Унтер смотрел на меня неживыми глазами и молчал. Ему нравилось молчать и чувствовать свою власть. Потом он перевел взгляд на Марту, поманил ее пальцем. Марта подошла. Он спросил ее, почему она дрожит. Дядя ответил, что она не знает немецкого языка. "Так переведи ей", - приказал унтер. Дядя перевел вопрос унтера и ответ Марты, что она не знает, почему так дрожит. Унтер рассмеялся и крикнул, что все литовцы свиньи. Наши взгляды встретились, и унтер спросил, что я делал ночью. Когда я ему ответил, что спал, он подошел ко мне вплотную, положил руку на плечо и поинтересовался, не слышал ли я перестрелки. Я ответил, что не слышал. Он закричал, что мы очень крепко и сладко спим и что они нас теперь разбудят.
"Если так все подряд вспоминать, - подумал я, - до утра не заснешь". Прислушался. Шагов Телешова не было слышно. Теперь в доме спали все, кроме меня. "Жалко, что Телешов уснул", - почему-то подумал я. И понял, что сейчас начну снова копаться в прошлом, потому что упрямо и ненужно хочу дойти до того момента, когда появился Лайнис. И стал припоминать, как пришли наконец Грёлих с Хельмутом.
Дядя поздравил Хельмута с возвращением на родину. А Хельмут ответил, что его родина великая Германия.

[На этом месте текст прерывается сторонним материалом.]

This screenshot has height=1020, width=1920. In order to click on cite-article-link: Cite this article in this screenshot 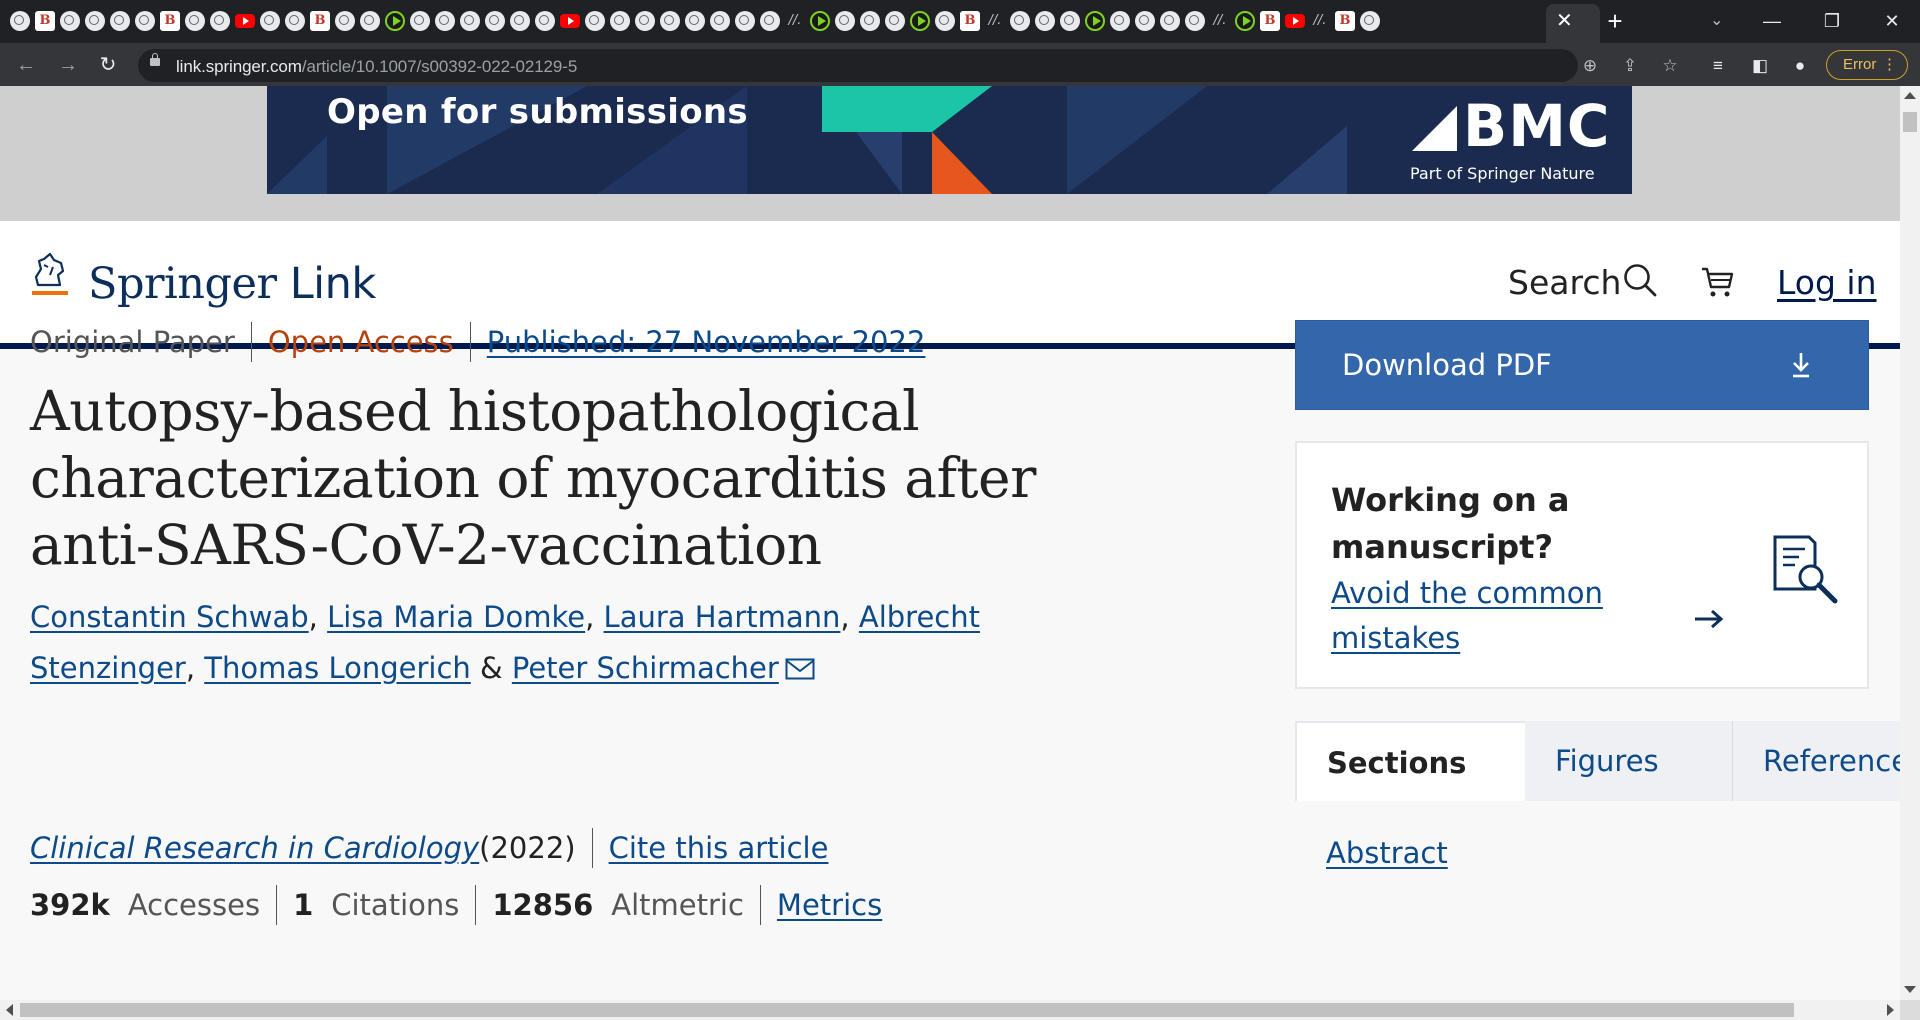, I will do `click(719, 848)`.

Унтер доложил Грёлиху, что в доме напротив на чердаке взяли двоих русских, но он знает, что их видели вначале втроем. Мы с дядей сразу догадались, о ком идет речь. Хельмут спросил о третьем, и унтер ответил, что он был ранен и его кто-то спрятал. Хельмут обрадовался и сказал, что пойдет с солдатами на поиски. Грёлих сделал вид, что не слышал Хельмута, и спросил унтера о т е х д в о и х. Унтер ответил, что одного уже допросили, пока он молчит, а второго нет в живых. "Пытался бежать по крыше и сорвался. Череп у него раскололся".
"А этот, который погиб, - спросил дядя, ему хотелось узнать, жив ли еще старший Телешов, - молодой?"
Унтер ответил, что молодой, и все они в недоумении посмотрели на дядю, и он сказал, что молодых особенно жалко. Но Хельмут крикнул, что все они красные скоты, туда им дорога.
После этого солдаты наконец ушли, Хельмут тоже. Уходя, он орал, что они поймают третьего, и чему-то смеялся.
"Нехорошо, - сказал дядя. - Вы его зря отпустили. Это не дело для мальчика".
"Вынужден считаться с обстановкой, - сказал Грёлих. - Солдаты могут донести коменданту, начнутся кривотолки".
Я пошел к Пятрасу, чтобы успокоить его, но последние слова Грёлиха задержали меня, и я прижался ухом к двери.
"Что-то будет с Хельмутом... - сказал Грёлих. - Вы не поверите... Иногда я его боюсь. Собственного сына. Он может меня неправильно понять".
"Надеюсь, вы преувеличиваете", - сказал дядя.
"Если бы так! - ответил Грёлих. - Жена мне сообщила... Он... подделывает ключи к чужим квартирам..."
"Ворует?" - удивился дядя.
"Что вы!.. Просто желает открыть антигосударственный заговор.